** Start of Extract provided **

In My Mother's Footsteps
By Robea Patrowicz
18 May 2008
I took a walk through 1946. I walked straight through till 1954. I borrowed my mother's memories. I borrowed her eyes, her heart, and her footsteps as she guided me on a journey she called the past.
We started in Rogers, Connecticut. I watched her as she sat outside the picnic bench at Good Year Elementary, saw the swings she used to play on as a child, took in the old brick building with all of it's innocent memories. Looking across the street to Saint Ignatius Catholic Church, I saw the place where her faith was born. She was baptized there on December 8th, 1946. When we entered through the church doors I saw the past come back to her in a wave, and I watched as she cried.
Further down the road in Rogers, we visited the home she lived at from age three till age six. Before us stood an old white house, which used to be brown. I listened as she recalled the colors, people and sounds of her past. I heard with her the laughter in the bedroom as she and her friend painted the walls with their hands, and felt the 'oh no' moment as they got scolded by her friend's mom. We drove onward down a street she had walked, a neighborhood foreign to me, but to her an old acquaintance.
Danielson was where Holy Cross French Cemetery held loved ones of her past. Here lied Uncle Frank, godfather to her second son, the late Stephen Vincent. I saw her look upon his stone and felt her ask him to take her boy's hand. And in my heart I heard him say 'yes'.

** End of Extract provided **
** Start of Data shown **

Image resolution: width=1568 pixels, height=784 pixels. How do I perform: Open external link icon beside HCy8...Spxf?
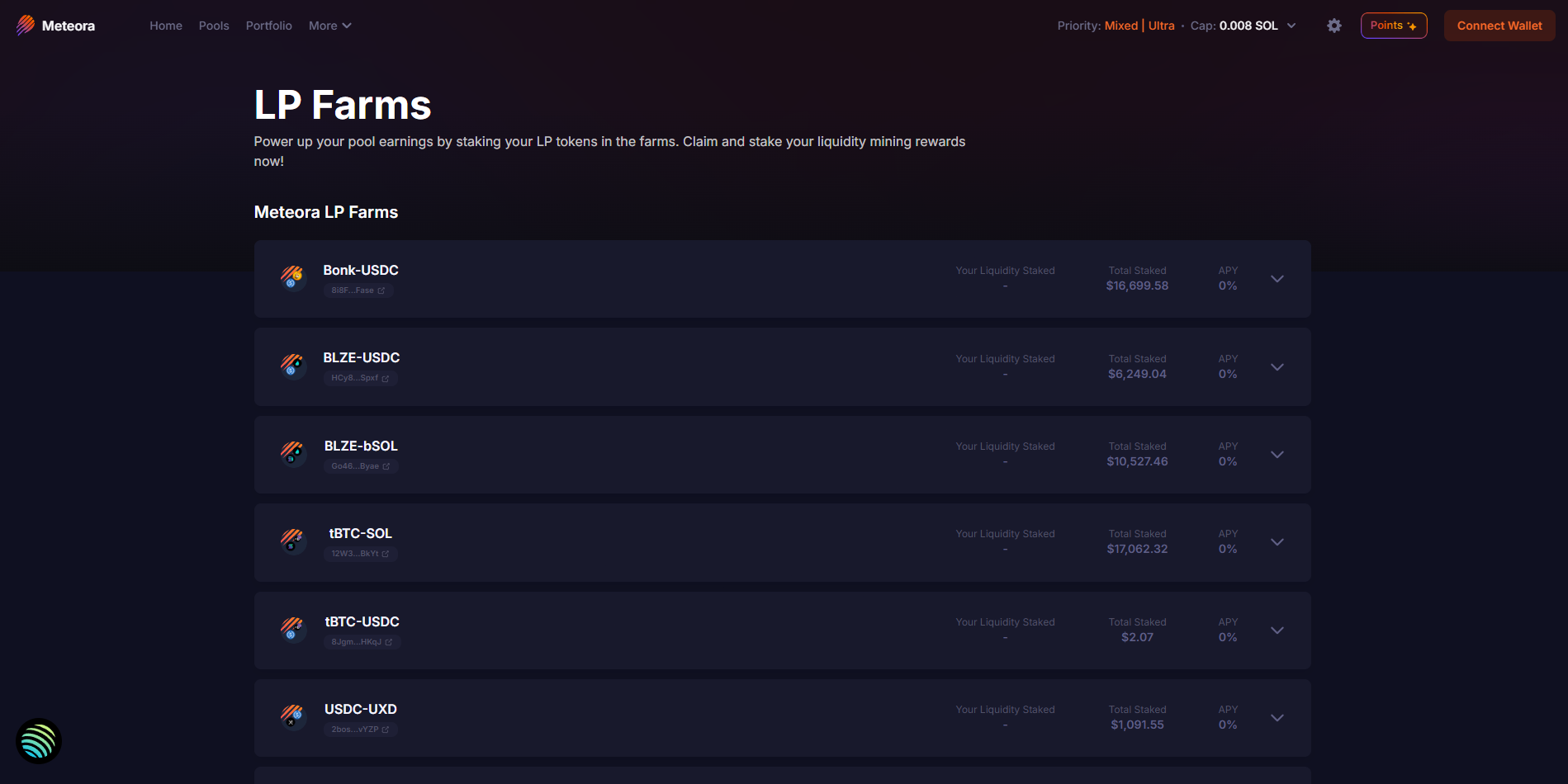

** End of Data shown **

In the essay about retracing a mother's past, why is Saint Ignatius Catholic Church called "the place where her faith was born"? Answer in one to three sentences. The data is separate material with no connection to the essay.

Finished exercise:
It is called that because she was baptized there on December 8th, 1946.